Ele contou à filha que não havia leitos, não havia oxigênio, nem médicos, nem enfermeiros para atender tantos pacientes ao mesmo tempo.
Desde então, Jéssica, de 22 anos, cuida dele em casa. A tarefa é extenuante e só lhe dá tempo para se alimentar e dormir.
“Virei uma zumbi”, conta.
Seu pai usou 20 cilindros de 50 litros nos primeiros 21 dias de tratamento. Conseguiu pagar por eles com doações de familiares e amigos.
“Quem tinha um pouco mais de acesso a dinheiro comprou garrafas de oxigênio, ou se pôde, alugou um avião e foi embora de Manaus”, relata Christovam Barcellos, pesquisador da Fundação Oswaldo Cruz.
“A cidade foi abandonada aos mais pobres”, acrescenta.
Até mesmo famílias com recursos econômicos foram obrigadas a improvisar hospitais caseiros.
A de Thiago Rocha, analista de tecnologias da informação, de 36 anos, decidiu instalar um na sala de estar, com tubo de oxigênio, ao comprovar que sua saúde piorava no hospital onde era tratado da covid-19.
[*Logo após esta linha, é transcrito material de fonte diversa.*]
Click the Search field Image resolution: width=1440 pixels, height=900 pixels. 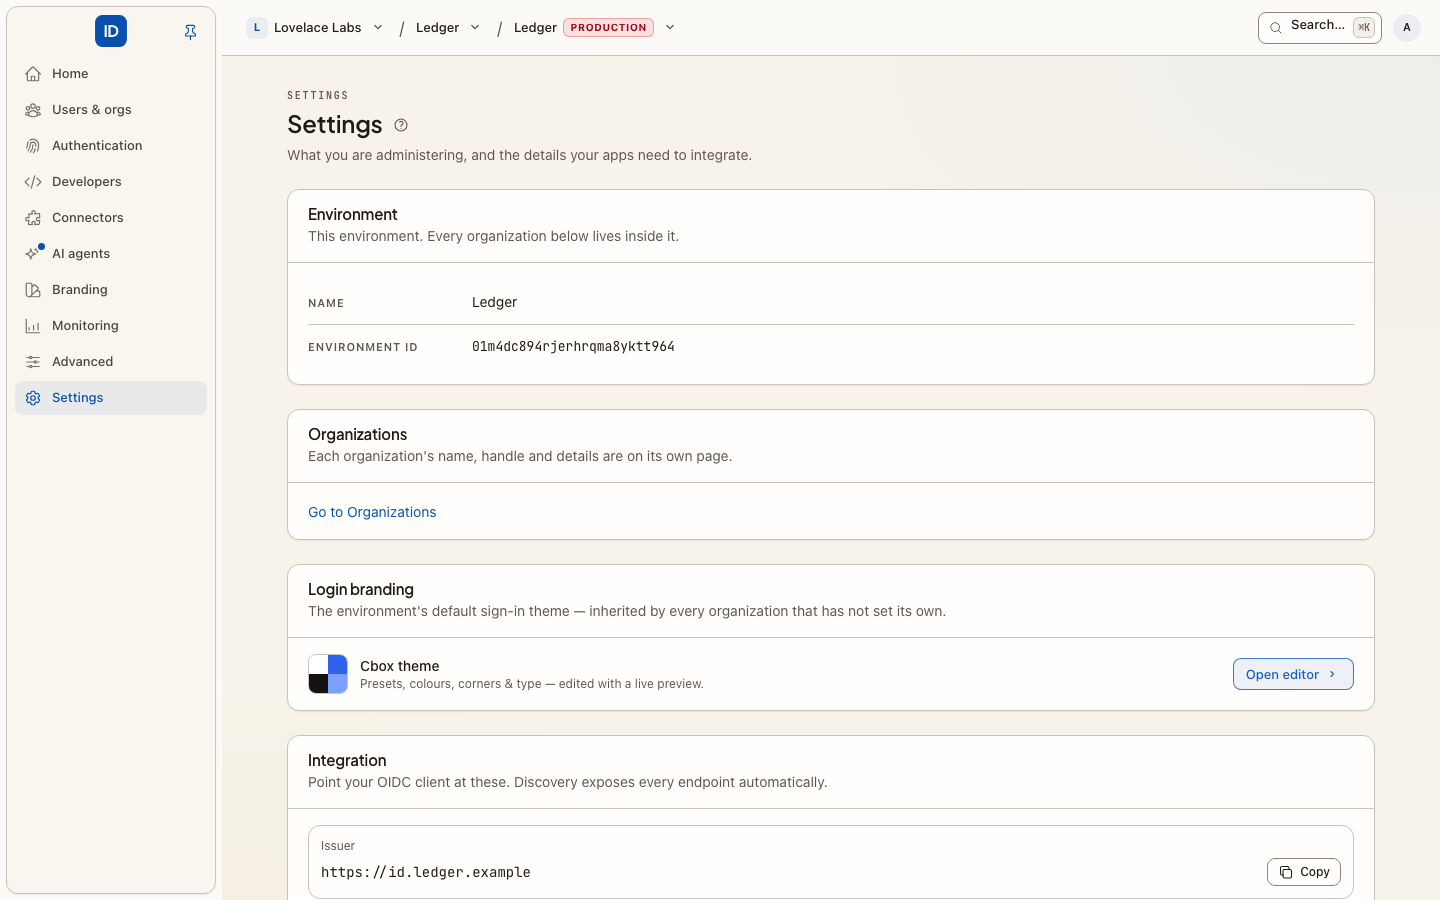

“Fiquei muito assustado”, conta Rocha.
Sua família, de classe média alta, estima que estes cuidados tenham custado uns 10 mil reais, uma pequena fortuna para milhões de brasileiros.
– Manaus, “um laboratório” –
As autoridades de saúde pública de Manaus cometeram erros.
Os altos funcionários cederam a “pressões políticas” para acelerar a reabertura da economia, afirma Barcellos.
A cidade votou majoritariamente em 2018 no presidente Jair Bolsonaro, que constantemente ignorou os conselhos dos especialistas para conter a pandemia que já deixou mais de 280.000 mortos no Brasil, um balanço superado apenas pelos Estados Unidos.
Anos de cortes orçamentários e corrupção socavaram o sistema público de saúde.
Agora, a evolução da doença deve servir de advertência, afirma Benzaken.
A variante do vírus P1 se espalha rapidamente. Já foi detectada em uma dezena de países, entre eles Estados Unidos, Reino Unido e Japão.
Felizmente, as vacinas disponíveis se mostram eficazes para combatê-lo. Mas não é certo que avance mais rápido do que o vírus e outras variantes podem surgir.
“Existe um risco que essa variante que tem uma maior transmissibilidade, a P1, poder se espalhar”, diz a especialista. “Já foi identificada em vários países. Existe uma possibilidade dessa crise acontecer” em outros lugares.
“Manaus é como se fosse um laboratório do que vai acontecer”.